[Records drawn from a dataset]
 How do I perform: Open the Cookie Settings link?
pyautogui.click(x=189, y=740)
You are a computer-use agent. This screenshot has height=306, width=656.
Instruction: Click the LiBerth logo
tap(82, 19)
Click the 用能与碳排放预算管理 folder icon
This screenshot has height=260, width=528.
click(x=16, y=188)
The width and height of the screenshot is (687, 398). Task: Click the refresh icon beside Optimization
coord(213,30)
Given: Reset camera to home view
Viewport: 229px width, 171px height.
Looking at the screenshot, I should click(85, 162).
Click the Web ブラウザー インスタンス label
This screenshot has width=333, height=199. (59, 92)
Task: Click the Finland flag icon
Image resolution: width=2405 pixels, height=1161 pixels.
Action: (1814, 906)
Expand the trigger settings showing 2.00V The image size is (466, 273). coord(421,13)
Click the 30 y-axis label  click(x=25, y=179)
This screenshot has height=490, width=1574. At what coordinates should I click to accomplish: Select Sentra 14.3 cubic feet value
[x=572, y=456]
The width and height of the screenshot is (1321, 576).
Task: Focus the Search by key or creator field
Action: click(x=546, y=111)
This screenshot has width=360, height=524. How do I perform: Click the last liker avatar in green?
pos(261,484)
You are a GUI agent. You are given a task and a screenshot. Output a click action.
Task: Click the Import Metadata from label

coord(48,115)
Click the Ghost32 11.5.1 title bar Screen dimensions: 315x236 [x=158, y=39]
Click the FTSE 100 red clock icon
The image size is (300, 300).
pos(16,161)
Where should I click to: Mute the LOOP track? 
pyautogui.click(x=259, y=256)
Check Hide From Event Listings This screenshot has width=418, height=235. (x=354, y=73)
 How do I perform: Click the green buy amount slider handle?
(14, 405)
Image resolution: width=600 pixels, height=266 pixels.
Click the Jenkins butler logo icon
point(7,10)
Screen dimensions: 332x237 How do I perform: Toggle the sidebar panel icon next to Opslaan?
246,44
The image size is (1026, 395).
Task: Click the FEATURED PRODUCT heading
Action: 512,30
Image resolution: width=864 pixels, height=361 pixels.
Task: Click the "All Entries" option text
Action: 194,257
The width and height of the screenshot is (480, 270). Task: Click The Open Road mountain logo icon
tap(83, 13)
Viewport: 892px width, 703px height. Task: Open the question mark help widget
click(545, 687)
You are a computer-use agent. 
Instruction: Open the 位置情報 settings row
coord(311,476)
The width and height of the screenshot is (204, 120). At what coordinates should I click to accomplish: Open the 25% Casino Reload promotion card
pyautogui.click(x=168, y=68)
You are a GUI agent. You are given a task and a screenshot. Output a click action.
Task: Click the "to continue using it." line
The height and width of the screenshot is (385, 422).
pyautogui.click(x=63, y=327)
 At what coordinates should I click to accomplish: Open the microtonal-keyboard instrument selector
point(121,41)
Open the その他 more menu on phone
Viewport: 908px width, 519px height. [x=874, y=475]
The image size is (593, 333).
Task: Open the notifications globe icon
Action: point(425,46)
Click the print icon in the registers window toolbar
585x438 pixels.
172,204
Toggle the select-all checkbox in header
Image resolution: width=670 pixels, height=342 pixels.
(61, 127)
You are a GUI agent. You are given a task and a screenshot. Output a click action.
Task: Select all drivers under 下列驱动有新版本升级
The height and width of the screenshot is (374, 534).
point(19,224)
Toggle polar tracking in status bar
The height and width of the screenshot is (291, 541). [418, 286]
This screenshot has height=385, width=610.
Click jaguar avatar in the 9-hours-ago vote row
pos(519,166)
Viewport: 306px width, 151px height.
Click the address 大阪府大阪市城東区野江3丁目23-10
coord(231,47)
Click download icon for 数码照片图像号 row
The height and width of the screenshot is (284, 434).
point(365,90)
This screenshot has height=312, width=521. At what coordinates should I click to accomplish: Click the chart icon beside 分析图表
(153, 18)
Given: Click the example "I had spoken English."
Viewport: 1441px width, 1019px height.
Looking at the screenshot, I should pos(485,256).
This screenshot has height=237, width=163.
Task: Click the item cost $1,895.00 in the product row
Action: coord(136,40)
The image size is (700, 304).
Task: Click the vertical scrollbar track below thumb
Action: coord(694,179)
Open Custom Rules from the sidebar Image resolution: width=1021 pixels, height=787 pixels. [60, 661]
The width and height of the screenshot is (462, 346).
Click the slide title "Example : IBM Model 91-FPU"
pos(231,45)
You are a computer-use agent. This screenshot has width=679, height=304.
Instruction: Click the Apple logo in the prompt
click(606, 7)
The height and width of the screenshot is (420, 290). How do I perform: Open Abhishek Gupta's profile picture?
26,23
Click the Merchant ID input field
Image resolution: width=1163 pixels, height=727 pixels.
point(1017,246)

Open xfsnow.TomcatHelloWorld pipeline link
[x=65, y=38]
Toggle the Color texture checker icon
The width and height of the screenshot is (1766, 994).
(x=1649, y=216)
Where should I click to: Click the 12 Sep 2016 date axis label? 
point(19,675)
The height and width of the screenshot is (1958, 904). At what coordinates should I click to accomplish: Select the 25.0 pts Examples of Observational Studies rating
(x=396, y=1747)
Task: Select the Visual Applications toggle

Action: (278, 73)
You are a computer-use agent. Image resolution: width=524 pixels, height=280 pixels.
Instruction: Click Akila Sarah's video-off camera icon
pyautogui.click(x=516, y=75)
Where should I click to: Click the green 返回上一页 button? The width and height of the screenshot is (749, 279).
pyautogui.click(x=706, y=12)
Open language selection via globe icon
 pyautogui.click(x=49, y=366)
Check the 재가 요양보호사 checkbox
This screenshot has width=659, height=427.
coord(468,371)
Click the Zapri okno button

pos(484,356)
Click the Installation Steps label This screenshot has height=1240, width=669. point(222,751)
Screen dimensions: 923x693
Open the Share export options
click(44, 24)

Your objective — Please return all of the records exactly.

Exercise output —
 How do I perform: Open the Cookie Settings link?
pyautogui.click(x=189, y=740)
You are a computer-use agent. This screenshot has height=306, width=656.
Instruction: Click the LiBerth logo
tap(82, 19)
Click the 用能与碳排放预算管理 folder icon
This screenshot has height=260, width=528.
click(x=16, y=188)
The width and height of the screenshot is (687, 398). Task: Click the refresh icon beside Optimization
coord(213,30)
Given: Reset camera to home view
Viewport: 229px width, 171px height.
Looking at the screenshot, I should click(85, 162).
Click the Web ブラウザー インスタンス label
This screenshot has width=333, height=199. (59, 92)
Task: Click the Finland flag icon
Image resolution: width=2405 pixels, height=1161 pixels.
Action: (1814, 906)
Expand the trigger settings showing 2.00V The image size is (466, 273). coord(421,13)
Click the 30 y-axis label  click(x=25, y=179)
This screenshot has height=490, width=1574. At what coordinates should I click to accomplish: Select Sentra 14.3 cubic feet value
[x=572, y=456]
The width and height of the screenshot is (1321, 576).
Task: Focus the Search by key or creator field
Action: click(x=546, y=111)
This screenshot has width=360, height=524. How do I perform: Click the last liker avatar in green?
pos(261,484)
You are a GUI agent. You are given a task and a screenshot. Output a click action.
Task: Click the Import Metadata from label

coord(48,115)
Click the Ghost32 11.5.1 title bar Screen dimensions: 315x236 [x=158, y=39]
Click the FTSE 100 red clock icon
The image size is (300, 300).
pos(16,161)
Where should I click to: Mute the LOOP track? 
pyautogui.click(x=259, y=256)
Check Hide From Event Listings This screenshot has width=418, height=235. (x=354, y=73)
 How do I perform: Click the green buy amount slider handle?
(14, 405)
Image resolution: width=600 pixels, height=266 pixels.
Click the Jenkins butler logo icon
point(7,10)
Screen dimensions: 332x237 How do I perform: Toggle the sidebar panel icon next to Opslaan?
246,44
The image size is (1026, 395).
Task: Click the FEATURED PRODUCT heading
Action: 512,30
Image resolution: width=864 pixels, height=361 pixels.
Task: Click the "All Entries" option text
Action: 194,257
The width and height of the screenshot is (480, 270). Task: Click The Open Road mountain logo icon
tap(83, 13)
Viewport: 892px width, 703px height. Task: Open the question mark help widget
click(545, 687)
You are a computer-use agent. 
Instruction: Open the 位置情報 settings row
coord(311,476)
The width and height of the screenshot is (204, 120). At what coordinates should I click to accomplish: Open the 25% Casino Reload promotion card
pyautogui.click(x=168, y=68)
You are a GUI agent. You are given a task and a screenshot. Output a click action.
Task: Click the "to continue using it." line
The height and width of the screenshot is (385, 422).
pyautogui.click(x=63, y=327)
 At what coordinates should I click to accomplish: Open the microtonal-keyboard instrument selector
point(121,41)
Open the その他 more menu on phone
Viewport: 908px width, 519px height. [x=874, y=475]
The image size is (593, 333).
Task: Open the notifications globe icon
Action: point(425,46)
Click the print icon in the registers window toolbar
585x438 pixels.
172,204
Toggle the select-all checkbox in header
Image resolution: width=670 pixels, height=342 pixels.
(61, 127)
You are a GUI agent. You are given a task and a screenshot. Output a click action.
Task: Select all drivers under 下列驱动有新版本升级
The height and width of the screenshot is (374, 534).
point(19,224)
Toggle polar tracking in status bar
The height and width of the screenshot is (291, 541). [418, 286]
This screenshot has height=385, width=610.
Click jaguar avatar in the 9-hours-ago vote row
pos(519,166)
Viewport: 306px width, 151px height.
Click the address 大阪府大阪市城東区野江3丁目23-10
coord(231,47)
Click download icon for 数码照片图像号 row
The height and width of the screenshot is (284, 434).
point(365,90)
This screenshot has height=312, width=521. At what coordinates should I click to accomplish: Click the chart icon beside 分析图表
(153, 18)
Given: Click the example "I had spoken English."
Viewport: 1441px width, 1019px height.
Looking at the screenshot, I should pos(485,256).
This screenshot has height=237, width=163.
Task: Click the item cost $1,895.00 in the product row
Action: coord(136,40)
The image size is (700, 304).
Task: Click the vertical scrollbar track below thumb
Action: coord(694,179)
Open Custom Rules from the sidebar Image resolution: width=1021 pixels, height=787 pixels. [60, 661]
The width and height of the screenshot is (462, 346).
Click the slide title "Example : IBM Model 91-FPU"
pos(231,45)
You are a computer-use agent. This screenshot has width=679, height=304.
Instruction: Click the Apple logo in the prompt
click(606, 7)
The height and width of the screenshot is (420, 290). How do I perform: Open Abhishek Gupta's profile picture?
26,23
Click the Merchant ID input field
Image resolution: width=1163 pixels, height=727 pixels.
point(1017,246)

Open xfsnow.TomcatHelloWorld pipeline link
[x=65, y=38]
Toggle the Color texture checker icon
The width and height of the screenshot is (1766, 994).
(x=1649, y=216)
Where should I click to: Click the 12 Sep 2016 date axis label? 
point(19,675)
The height and width of the screenshot is (1958, 904). At what coordinates should I click to accomplish: Select the 25.0 pts Examples of Observational Studies rating
(x=396, y=1747)
Task: Select the Visual Applications toggle

Action: (278, 73)
You are a computer-use agent. Image resolution: width=524 pixels, height=280 pixels.
Instruction: Click Akila Sarah's video-off camera icon
pyautogui.click(x=516, y=75)
Where should I click to: Click the green 返回上一页 button? The width and height of the screenshot is (749, 279).
pyautogui.click(x=706, y=12)
Open language selection via globe icon
 pyautogui.click(x=49, y=366)
Check the 재가 요양보호사 checkbox
This screenshot has width=659, height=427.
coord(468,371)
Click the Zapri okno button

pos(484,356)
Click the Installation Steps label This screenshot has height=1240, width=669. point(222,751)
Screen dimensions: 923x693
Open the Share export options
click(44, 24)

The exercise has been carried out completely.